-- Opening Marker --

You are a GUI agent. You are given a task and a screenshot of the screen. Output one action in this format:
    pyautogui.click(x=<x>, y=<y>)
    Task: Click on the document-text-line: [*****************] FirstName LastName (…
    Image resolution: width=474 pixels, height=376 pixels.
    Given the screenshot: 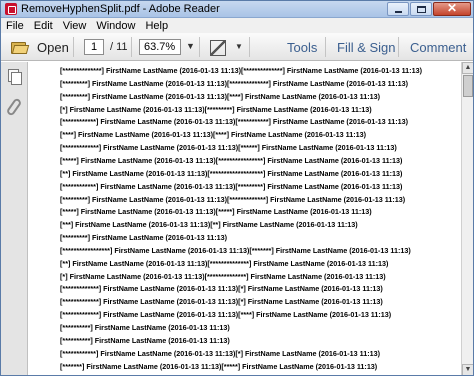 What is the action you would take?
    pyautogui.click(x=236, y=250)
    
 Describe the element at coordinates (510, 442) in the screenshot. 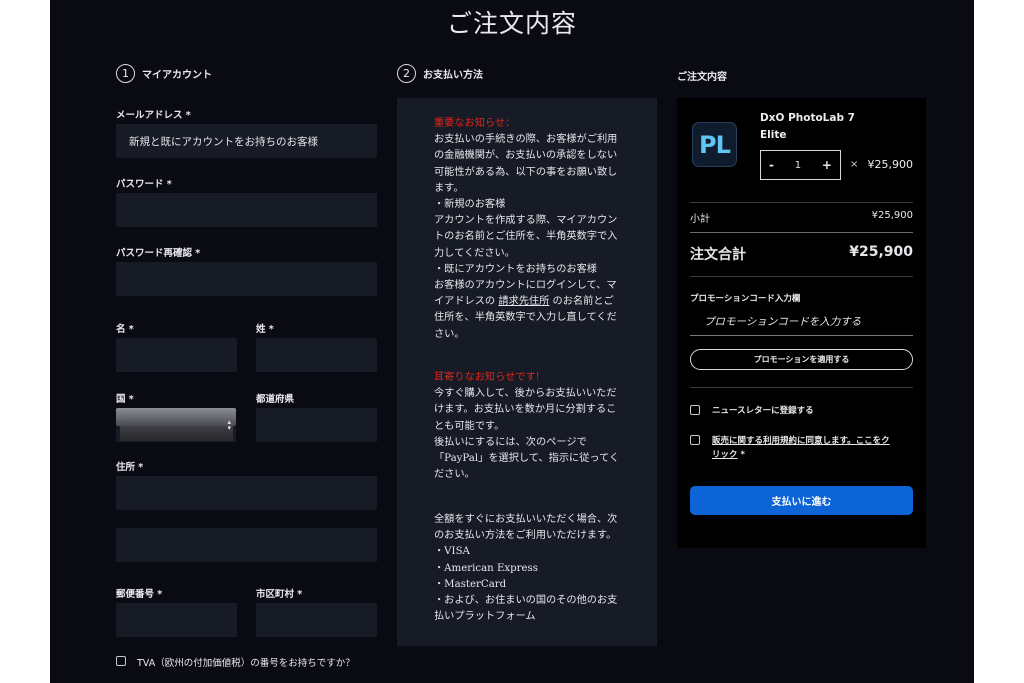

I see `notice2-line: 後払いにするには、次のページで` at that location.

-- Closing Marker --

Problem =
Lay out the listing above as a JSON list of strings, one string per line, from the line with "Describe the element" up to and including the last line of the listing. Leave out blank lines and pictures.

Task output =
[
  " Describe the element at coordinates (510, 442) in the screenshot. ",
  "I see `notice2-line: 後払いにするには、次のページで` at that location."
]